You say news writers aren’t biased? Lemme show you otherwise. . . .
I’m not the most conservative on the “gay marriage” question by any means. I happen to think that, in our nation’s current context, which is decidedly NOT a Christian one, it some sense to give economic (and perhaps other) rights to homosexual couples. However, consider paragraph 2 of the article at this link:
‘Scuse me? Let’s try that again. Perhaps if you’d written it as I have it below, moderates and logicians wouldn’t be able to perpetuate (rightly!) the stereotype of liberal bias in the news media:
The cases, originating on opposite coasts, go to the heart of a question that has churned for two decades: whether states and the federal government have jurisdiction over the question of same-sex marriage.
You see, it really is a question, and will probably for many years be a question — whether two people of the same gender who profess to be a couple may be thought of as “married” in a given societal context.
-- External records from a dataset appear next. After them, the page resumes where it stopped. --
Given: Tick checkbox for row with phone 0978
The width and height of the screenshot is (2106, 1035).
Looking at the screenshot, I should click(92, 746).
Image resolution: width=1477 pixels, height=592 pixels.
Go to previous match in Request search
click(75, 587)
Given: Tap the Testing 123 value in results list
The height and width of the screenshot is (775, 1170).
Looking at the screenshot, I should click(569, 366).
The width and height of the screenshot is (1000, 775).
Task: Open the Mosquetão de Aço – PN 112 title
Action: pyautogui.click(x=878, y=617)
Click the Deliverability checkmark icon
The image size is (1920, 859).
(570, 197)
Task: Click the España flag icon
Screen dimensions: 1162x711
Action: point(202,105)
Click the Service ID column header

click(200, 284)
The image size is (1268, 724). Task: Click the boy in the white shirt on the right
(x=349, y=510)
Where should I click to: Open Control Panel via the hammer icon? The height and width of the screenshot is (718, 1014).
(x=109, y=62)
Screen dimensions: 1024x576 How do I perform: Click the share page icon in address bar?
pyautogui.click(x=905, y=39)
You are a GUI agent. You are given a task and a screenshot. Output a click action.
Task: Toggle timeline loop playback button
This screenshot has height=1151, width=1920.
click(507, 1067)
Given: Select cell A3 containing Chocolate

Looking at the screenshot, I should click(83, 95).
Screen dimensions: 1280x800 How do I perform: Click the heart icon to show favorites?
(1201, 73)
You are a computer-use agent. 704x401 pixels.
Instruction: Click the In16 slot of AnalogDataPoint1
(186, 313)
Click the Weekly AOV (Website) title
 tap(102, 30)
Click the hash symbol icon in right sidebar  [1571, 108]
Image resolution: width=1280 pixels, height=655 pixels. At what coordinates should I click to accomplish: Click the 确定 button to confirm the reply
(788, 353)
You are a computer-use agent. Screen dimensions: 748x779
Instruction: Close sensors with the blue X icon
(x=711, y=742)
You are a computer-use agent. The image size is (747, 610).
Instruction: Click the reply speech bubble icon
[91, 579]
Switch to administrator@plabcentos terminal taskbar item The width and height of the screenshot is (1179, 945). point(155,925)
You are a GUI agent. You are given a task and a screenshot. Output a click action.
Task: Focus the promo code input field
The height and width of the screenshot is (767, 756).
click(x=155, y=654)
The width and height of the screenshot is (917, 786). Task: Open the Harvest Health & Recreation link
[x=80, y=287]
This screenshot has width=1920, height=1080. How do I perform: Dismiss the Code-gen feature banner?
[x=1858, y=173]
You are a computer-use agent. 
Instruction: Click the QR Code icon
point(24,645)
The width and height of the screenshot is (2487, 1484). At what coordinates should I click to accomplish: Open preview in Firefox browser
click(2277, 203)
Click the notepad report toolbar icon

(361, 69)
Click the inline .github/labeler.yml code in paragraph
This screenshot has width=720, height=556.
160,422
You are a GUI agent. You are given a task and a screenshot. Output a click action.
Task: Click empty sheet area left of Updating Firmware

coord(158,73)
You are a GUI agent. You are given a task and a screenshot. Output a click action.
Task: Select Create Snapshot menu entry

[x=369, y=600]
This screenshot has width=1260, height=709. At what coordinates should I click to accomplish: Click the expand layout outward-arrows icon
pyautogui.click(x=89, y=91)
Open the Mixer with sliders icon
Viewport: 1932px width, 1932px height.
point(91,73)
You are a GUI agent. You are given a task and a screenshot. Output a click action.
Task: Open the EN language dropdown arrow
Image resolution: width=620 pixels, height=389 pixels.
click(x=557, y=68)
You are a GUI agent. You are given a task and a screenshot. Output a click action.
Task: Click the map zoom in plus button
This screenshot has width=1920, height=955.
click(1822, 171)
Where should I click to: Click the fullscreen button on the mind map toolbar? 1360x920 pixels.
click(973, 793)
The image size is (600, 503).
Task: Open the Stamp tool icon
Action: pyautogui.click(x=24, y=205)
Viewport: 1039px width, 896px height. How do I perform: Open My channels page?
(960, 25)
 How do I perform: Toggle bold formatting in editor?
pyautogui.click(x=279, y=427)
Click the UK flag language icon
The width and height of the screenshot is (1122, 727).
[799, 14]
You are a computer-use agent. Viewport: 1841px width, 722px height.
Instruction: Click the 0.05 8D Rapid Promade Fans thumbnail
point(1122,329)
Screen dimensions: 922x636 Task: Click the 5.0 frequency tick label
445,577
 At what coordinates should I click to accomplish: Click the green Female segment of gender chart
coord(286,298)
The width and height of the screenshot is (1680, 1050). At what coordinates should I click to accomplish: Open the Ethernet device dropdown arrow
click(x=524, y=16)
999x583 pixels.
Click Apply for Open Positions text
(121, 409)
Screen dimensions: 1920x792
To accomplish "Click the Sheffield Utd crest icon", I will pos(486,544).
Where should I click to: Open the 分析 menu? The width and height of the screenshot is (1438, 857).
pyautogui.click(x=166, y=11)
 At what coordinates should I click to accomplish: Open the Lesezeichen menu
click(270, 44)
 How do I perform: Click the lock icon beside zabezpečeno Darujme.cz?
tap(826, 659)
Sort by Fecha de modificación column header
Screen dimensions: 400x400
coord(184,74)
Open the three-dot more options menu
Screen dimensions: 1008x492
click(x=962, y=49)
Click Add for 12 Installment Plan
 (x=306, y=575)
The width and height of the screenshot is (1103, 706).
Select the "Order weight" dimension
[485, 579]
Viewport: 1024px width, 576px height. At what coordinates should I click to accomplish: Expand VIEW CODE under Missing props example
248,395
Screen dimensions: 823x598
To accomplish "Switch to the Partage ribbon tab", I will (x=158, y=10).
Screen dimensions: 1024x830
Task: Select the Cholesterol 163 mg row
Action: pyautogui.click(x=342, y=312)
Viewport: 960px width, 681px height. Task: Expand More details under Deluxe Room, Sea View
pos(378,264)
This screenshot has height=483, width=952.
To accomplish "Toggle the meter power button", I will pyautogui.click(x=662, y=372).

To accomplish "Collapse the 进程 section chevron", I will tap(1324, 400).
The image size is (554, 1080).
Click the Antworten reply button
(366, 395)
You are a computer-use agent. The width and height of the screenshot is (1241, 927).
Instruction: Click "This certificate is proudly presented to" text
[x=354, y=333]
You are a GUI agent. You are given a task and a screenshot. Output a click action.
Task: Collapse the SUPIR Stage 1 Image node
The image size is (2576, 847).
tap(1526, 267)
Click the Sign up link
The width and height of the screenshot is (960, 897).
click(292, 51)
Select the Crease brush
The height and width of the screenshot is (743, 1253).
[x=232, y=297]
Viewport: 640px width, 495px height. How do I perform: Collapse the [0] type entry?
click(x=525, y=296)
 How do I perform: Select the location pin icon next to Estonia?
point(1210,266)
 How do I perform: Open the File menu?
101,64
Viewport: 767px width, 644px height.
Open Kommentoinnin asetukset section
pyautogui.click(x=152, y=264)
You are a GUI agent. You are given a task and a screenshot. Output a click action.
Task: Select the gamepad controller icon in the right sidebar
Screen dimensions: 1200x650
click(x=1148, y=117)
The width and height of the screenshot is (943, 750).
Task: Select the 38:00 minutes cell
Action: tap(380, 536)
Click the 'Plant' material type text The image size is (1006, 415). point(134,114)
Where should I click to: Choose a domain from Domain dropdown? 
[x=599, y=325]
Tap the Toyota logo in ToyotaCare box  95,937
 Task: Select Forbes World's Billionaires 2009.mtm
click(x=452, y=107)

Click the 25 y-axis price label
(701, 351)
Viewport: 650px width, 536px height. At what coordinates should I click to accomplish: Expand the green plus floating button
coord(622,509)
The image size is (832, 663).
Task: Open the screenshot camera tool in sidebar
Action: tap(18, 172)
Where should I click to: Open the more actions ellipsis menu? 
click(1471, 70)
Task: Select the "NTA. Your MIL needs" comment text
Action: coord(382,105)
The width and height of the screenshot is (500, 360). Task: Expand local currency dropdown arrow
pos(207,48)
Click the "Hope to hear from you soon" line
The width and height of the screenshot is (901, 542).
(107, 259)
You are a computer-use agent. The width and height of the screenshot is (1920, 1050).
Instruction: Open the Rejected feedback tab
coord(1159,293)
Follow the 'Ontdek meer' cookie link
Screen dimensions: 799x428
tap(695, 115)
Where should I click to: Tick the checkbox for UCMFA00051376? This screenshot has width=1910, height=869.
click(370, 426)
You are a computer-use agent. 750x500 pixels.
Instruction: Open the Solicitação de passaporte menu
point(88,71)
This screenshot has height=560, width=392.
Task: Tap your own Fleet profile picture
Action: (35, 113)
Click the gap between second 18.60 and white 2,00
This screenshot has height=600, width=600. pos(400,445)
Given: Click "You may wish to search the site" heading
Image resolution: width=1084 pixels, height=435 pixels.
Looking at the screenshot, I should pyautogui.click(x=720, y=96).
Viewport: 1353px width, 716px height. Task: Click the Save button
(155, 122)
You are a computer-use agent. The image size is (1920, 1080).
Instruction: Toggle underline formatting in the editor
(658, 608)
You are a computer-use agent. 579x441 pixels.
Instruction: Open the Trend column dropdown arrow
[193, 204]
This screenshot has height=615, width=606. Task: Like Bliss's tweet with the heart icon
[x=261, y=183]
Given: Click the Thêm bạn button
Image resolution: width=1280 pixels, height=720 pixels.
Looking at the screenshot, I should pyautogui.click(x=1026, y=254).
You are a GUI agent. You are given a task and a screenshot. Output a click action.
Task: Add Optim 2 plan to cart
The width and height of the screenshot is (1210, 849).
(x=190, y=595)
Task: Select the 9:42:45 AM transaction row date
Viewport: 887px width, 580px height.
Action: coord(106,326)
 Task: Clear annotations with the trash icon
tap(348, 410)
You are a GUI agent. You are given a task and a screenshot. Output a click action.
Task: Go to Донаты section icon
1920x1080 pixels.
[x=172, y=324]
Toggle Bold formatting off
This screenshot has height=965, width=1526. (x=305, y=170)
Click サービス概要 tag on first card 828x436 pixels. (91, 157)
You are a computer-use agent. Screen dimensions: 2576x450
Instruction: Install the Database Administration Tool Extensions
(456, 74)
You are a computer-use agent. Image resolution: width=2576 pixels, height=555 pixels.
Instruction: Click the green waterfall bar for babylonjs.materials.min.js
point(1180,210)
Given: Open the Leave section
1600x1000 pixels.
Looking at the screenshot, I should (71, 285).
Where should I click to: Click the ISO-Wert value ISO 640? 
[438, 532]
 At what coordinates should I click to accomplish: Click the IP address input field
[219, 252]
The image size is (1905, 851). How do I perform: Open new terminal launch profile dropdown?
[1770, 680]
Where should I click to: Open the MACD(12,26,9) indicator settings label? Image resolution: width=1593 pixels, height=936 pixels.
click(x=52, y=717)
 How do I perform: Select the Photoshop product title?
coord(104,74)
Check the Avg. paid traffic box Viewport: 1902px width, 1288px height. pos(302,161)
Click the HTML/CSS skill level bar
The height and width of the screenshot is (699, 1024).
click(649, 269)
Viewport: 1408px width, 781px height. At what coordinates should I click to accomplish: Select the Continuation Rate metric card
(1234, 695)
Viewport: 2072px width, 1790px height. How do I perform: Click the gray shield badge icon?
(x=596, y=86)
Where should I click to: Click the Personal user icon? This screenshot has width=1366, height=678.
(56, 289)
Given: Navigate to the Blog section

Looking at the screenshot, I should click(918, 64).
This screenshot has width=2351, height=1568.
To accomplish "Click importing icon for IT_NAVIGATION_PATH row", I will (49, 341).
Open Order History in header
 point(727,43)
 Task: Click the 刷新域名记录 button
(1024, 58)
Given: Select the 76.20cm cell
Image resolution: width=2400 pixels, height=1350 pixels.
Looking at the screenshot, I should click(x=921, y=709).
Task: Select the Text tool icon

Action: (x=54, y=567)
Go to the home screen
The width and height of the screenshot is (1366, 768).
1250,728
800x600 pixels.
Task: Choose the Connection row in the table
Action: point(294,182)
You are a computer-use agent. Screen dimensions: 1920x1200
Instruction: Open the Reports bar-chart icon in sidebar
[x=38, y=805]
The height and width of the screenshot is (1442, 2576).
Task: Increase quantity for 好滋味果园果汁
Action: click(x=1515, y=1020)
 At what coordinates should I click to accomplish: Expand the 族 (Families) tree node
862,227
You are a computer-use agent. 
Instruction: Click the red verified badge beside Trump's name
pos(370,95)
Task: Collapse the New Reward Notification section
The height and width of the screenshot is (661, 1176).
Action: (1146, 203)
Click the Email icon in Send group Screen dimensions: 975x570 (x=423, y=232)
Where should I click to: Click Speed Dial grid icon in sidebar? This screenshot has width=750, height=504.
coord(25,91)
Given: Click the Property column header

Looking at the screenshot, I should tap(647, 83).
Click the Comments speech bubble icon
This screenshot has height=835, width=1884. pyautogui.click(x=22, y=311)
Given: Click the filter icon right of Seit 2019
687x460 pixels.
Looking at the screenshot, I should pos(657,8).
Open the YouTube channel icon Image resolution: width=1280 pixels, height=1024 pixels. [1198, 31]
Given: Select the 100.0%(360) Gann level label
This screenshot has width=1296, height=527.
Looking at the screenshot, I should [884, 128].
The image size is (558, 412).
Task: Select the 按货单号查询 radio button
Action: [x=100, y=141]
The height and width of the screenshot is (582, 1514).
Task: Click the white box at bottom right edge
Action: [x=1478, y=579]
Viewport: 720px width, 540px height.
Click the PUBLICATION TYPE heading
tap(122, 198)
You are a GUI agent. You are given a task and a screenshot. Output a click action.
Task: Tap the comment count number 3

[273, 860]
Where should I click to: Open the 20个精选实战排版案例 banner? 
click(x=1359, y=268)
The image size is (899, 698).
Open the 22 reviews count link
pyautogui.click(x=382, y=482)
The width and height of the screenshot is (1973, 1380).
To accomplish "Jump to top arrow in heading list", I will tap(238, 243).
Being able to state such a question without prejudice would seem to be part and parcel of being a good journalist.
I am not intending to deal with God-based morality here. I’m merely acknowledging that, absent theocracy, it is practically up to a culture or government to decide a question such as the gay-marriage one. I may or may not like the conclusions of the human government, but simply by allowing this question, stating it without prejudice, I do not tip the scale toward one side or the other. On the other hand, if I accuse an entity of “refus[ing] to recognize same-sex marriage,” I clearly align myself with those who presume the validity of same-sex marriage, when such is not a foregone conclusion.
The above is just one paltry evidence of recurring bias in the news media … and is just one reason I don’t often watch or listen to the news.